The current bear market, now the worst three years in market history since 1931, has taught investors some harsh lessons. Smart investors learn from other people’s mistakes as well as their own.

But unfortunately, investors can take away the wrong message. And they can make new mistakes while trying to avoid repeating ones from which they are learning.

A case in point came to our attention recently when we were talking to two potential clients, a couple in their 30s, excellent savers, who had built up $100,000 for retirement. Now they wanted professional management.

We talked about their goals and risk tolerance. The husband had no interest in trying to make a killing in the stock market. He wanted a balanced portfolio that would produce a moderate return with moderate risk exposure. We thought that was a great approach for them.

But the wife was unwilling to take any risk at all. She wanted all their money in conservative fixed-income investments. It didn’t take us long to find out why.

Her father, now 65, retired two years ago after working for 37 years for a major national manufacturing company. Over the years, he built up an $800,000 retirement fund, all of it invested in stock of that company. Even after he retired, that stock made up his whole portfolio.

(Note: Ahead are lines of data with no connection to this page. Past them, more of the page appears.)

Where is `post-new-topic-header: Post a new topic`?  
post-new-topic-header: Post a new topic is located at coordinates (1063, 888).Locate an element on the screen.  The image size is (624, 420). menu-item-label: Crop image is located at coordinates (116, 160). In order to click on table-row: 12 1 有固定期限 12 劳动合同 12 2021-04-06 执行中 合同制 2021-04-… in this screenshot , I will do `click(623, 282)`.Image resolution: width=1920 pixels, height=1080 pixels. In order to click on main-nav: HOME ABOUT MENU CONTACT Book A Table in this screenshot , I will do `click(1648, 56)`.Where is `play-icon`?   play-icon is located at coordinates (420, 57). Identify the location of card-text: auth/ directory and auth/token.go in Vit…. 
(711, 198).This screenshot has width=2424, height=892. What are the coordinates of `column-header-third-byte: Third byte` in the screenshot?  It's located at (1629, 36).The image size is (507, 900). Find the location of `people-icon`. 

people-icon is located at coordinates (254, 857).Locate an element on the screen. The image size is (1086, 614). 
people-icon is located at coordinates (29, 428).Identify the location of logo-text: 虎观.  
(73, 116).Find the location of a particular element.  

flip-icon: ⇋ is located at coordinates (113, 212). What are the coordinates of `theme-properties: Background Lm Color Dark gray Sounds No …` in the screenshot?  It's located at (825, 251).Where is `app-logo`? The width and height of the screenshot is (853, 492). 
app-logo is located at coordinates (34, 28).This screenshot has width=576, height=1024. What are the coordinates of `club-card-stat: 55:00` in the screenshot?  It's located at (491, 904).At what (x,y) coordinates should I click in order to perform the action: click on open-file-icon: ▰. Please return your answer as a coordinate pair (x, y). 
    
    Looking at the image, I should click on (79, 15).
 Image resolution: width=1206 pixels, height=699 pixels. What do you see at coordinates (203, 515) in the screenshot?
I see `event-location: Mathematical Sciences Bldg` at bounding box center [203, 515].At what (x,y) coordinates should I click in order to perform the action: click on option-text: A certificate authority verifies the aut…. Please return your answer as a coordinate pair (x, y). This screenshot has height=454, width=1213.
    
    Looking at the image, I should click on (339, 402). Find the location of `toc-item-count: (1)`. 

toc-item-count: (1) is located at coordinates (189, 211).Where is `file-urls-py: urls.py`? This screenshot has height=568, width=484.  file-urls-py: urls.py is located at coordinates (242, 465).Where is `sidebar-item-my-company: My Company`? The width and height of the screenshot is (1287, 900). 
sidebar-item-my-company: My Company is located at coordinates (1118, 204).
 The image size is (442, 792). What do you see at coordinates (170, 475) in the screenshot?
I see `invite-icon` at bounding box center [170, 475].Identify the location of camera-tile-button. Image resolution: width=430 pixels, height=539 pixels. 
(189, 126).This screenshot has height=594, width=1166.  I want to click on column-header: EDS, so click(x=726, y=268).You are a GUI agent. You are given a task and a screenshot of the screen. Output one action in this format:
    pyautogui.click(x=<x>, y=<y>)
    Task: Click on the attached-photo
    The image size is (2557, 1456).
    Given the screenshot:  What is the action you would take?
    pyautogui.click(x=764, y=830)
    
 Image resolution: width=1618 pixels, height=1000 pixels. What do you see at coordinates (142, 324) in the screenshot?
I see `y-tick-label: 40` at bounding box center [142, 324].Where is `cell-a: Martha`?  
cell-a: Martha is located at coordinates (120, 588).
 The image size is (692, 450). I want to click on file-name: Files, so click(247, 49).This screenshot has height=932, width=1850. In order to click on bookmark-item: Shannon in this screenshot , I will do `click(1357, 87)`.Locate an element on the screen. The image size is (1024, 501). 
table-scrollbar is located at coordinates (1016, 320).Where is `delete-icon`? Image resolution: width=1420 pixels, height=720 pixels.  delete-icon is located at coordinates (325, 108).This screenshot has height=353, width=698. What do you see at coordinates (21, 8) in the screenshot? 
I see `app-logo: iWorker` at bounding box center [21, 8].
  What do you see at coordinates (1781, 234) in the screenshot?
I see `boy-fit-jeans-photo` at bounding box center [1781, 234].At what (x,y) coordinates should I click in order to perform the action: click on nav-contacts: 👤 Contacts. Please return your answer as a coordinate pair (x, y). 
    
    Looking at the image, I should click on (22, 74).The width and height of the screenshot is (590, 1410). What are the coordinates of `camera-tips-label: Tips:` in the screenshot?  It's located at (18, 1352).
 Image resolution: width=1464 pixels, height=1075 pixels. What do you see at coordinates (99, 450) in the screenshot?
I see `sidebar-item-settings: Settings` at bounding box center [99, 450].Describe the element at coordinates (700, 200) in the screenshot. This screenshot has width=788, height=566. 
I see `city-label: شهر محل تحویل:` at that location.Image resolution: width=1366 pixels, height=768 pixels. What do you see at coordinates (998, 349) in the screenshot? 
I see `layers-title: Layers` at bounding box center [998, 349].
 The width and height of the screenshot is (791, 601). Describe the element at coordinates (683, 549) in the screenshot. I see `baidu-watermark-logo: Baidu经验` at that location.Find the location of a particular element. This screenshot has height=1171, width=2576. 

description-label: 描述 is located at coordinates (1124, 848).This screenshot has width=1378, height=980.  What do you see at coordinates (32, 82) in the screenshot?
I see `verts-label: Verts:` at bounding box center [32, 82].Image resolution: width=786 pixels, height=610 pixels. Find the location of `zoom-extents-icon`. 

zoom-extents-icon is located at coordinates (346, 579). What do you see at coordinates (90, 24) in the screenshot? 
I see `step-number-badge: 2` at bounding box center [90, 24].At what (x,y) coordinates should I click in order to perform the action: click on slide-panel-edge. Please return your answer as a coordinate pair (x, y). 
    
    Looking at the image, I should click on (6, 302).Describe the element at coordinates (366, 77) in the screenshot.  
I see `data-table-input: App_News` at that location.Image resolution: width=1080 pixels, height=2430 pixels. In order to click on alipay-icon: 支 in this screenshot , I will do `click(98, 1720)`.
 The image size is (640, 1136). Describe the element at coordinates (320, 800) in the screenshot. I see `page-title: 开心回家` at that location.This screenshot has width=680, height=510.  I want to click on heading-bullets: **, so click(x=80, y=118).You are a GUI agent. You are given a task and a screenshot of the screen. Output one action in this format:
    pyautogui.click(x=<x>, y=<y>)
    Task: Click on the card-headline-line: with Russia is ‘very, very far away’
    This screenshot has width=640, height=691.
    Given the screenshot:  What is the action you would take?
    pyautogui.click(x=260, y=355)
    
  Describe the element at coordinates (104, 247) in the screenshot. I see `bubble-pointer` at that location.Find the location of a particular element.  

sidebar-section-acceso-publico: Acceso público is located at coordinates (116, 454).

By the time we met his daughter and her husband, her father’s stock was worth only $300,000, dashing his plans for the comfortable retirement for which he had worked so long and hard.

The father’s mistake – investing his retirement fund in a single stock – was serious. But it was understandable. He had worked at this company for almost his entire adult life. He believed in it entirely. He thought he understood the stock, too. In 1999, it was worth 10 times what it had been worth just 20 years earlier.

His mistake was thinking that stock price history, coupled with his loyalty to the company, was all he needed to know and understand. He didn’t realize how important it was to know and apply some basic principles of investing, especially the need to diversify.

Now his daughter was in danger of making an even more costly mistake of her own.

She lobbied for putting the whole $100,000 into guaranteed investment contracts, a fixed-income option backed by an insurance company. These contracts would pay about 5 percent. Over the next 25 years, that would allow the $100,000 to grow to about $339,000.

We believe this couple should invest at least 30 percent of their money in equities, a strategy that over the past 33 years has returned an annualized return of 10 percent, with a worst-12-months loss of less than 7 percent.

If they earned 10 percent over the next 25 years, that $100,000 would grow to nearly $1.1 million. Presumably this couple will continue to add to their savings. If they added only $10,000 a year, they would have $815,906 if they earned 5 percent in fixed-income contracts. At 10 percent, they’d wind up with $2,066,941.

Bottom line: The father lost $500,000 in the bear market. The daughter is in danger of making a mistake that could cost her and her husband more than $1 million.

We don’t know how this will be resolved. But we do know it’s a reminder that going to extremes – either being much too aggressive or much too conservative – can have high long-term costs.